Fizemos algumas visitas, estudamos e verificamos que, com alguns critérios no dimensionamento da bomba de vácuo (parte do sistema), o condensador evaporativo nos dá a segurança necessária na operação. Comparando com sistemas convencionais como multijato, condensador com bomba de vácuo ou hidroejetor, com aspersor ou torre para resfriamento da água, o sistema evaporativo traz muitas vantagens, como operação mais simples, menos manutenção, menor consumo de EE, redução de insumos no tratamento da água e layout, opção muito favorável, principalmente para uma planta nova, comparando todo o sistema.
 
O condensador evaporativo elimina a necessidade da torre ou spray, todo circuito de água e bombas enormes, estamos optando por instalar essa tecnologia em todas as operações, evaporação e cozimentos, da granagem à massa A.
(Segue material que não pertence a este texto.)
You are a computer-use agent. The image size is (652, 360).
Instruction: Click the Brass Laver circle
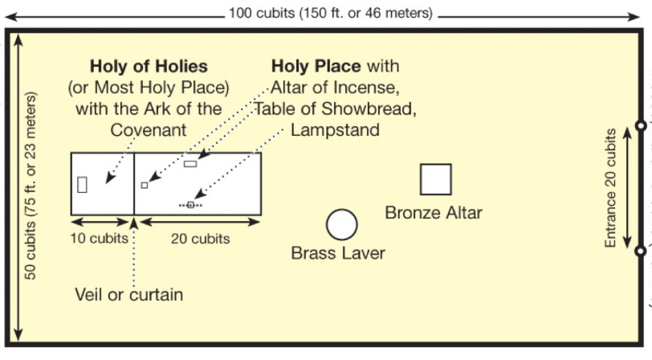342,224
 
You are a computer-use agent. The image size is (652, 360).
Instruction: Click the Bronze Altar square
435,179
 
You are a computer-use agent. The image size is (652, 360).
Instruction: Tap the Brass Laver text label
338,254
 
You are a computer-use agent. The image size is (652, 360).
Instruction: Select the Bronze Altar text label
434,213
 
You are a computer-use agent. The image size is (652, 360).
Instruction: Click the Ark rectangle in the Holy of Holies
82,184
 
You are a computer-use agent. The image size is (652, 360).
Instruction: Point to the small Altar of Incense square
145,185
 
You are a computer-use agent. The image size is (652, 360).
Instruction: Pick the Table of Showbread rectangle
190,164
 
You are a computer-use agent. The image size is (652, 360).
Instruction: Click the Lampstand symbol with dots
190,205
Para finalizar, em projetos de melhoria ou na concepção de uma nova planta, as tecnologias hoje disponíveis têm de ser consideradas. Citamos algumas que estamos estudando em nosso projeto:
• Automação e operação remota dos equipamentos;
• Automação do sequenciamento das operações da fábrica de açúcar – “diagrama de ocupação” dos cozedores;
• Autonomia no tempo de lavagem das centrífugas, com leitura da cor do açúcar online;
• Monitoramento online da granulometria dos cristais nas massas;
• Controle da temperatura do açúcar seco, resfriamento final através de trocador de calor a placas e água gelada como fonte fria.

Longe de esgotar o assunto, em uma outra oportunidade voltaremos a abordar outros aspectos relacionados a este tema, vasto e apaixonante no processo de fabricação de açúcar.